Using TPUs to Train your Model

Tensor Processing Units (TPUs) are Google’s custom-developed ASICs used to accelerate machine-learning workloads. You can run your training jobs on AI Platform, using Cloud TPU. AI Platform provides a job management interface so that you don't need to manage the TPU yourself. Instead, you can use the AI Platform jobs API in the same way as you use it for training on a CPU or a GPU.

High-level TensorFlow APIs help you get your models running on the Cloud TPU hardware.

Set up and test your GCP environment

Configure your GCP environment by working through the setup section of the getting-started guide.

Authorize your Cloud TPU to access your project

Follow these steps to authorise the Cloud TPU service account name associated with your GCP project:

  1. Get your Cloud TPU service account name by calling projects.getConfig. Example:

    curl -H "Authorization: Bearer $(gcloud auth print-access-token)"  \
        https://ml.googleapis.com/v1/projects/<your-project-id>:getConfig
    
  2. Save the value of the tpuServiceAccount field returned by the API.

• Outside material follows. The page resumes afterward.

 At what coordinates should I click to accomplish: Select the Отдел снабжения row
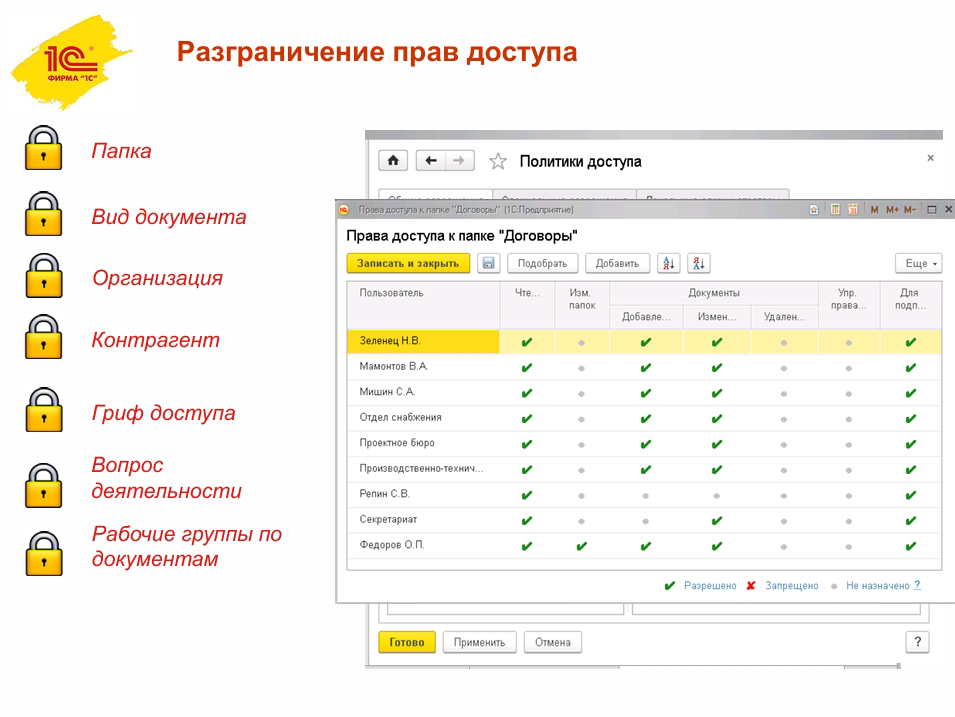point(401,418)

Now add the Cloud TPU service account as a member in your project, with the role Cloud ML Service Agent. Complete the following steps in the Google Cloud Platform Console or using the gcloud command:

Console

  1. Log in to the Google Cloud Platform Console and choose the project in which you're using the TPU.
  2. Choose IAM & Admin > IAM.
  3. Click the Add button to add a member to the project.
  4. Enter the TPU service account in the Members text box.
  5. Click the Roles dropdown list.
  6. Enable the Cloud ML Service Agent role (Service Management > Cloud ML Service Agent).

gcloud

  1. Set environment variables containing your project ID and the Cloud TPU service account:

    PROJECT_ID=your-project-id
    SVC_ACCOUNT=your-tpu-sa-123@your-tpu-sa.google.com.iam.gserviceaccount.com
    
  2. Grant the ml.serviceAgent role to the Cloud TPU service account:

    gcloud projects add-iam-policy-binding $PROJECT_ID \
        --member serviceAccount:$SVC_ACCOUNT --role roles/ml.serviceAgent
    

For more details about granting roles to service accounts, see the Cloud IAM documentation.

Run the sample ResNet-50 model

This section shows you how to train the reference Tensorflow ResNet-50 model, using a fake dataset provided at gs://cloud-tpu-test-datasets/fake_imagenet. The example job uses the predefined BASIC_TPU scale tier for your machine configuration. Later sections of the guide show you how to set up a custom configuration.

Run the following commands to get the code and submit your training job on AI Platform:

  1. Download the code for the reference model:

    mkdir tpu-demos && cd tpu-demos
    wget https://github.com/tensorflow/tpu/archive/r1.12.tar.gz
    tar -xzvf r1.12.tar.gz && rm r1.12.tar.gz
    
  2. Go to the official directory within the unzipped directory structure:

    cd tpu-r1.12/models/official/
    
  3. Edit ./resnet/resnet_main.py and change the code to use explicit relative imports when importing submodules. For example, change this:

    import resnet_model
    

    To this:

    from . import resnet_model
    

    Use the above pattern to change all other imports in the file, then save the file.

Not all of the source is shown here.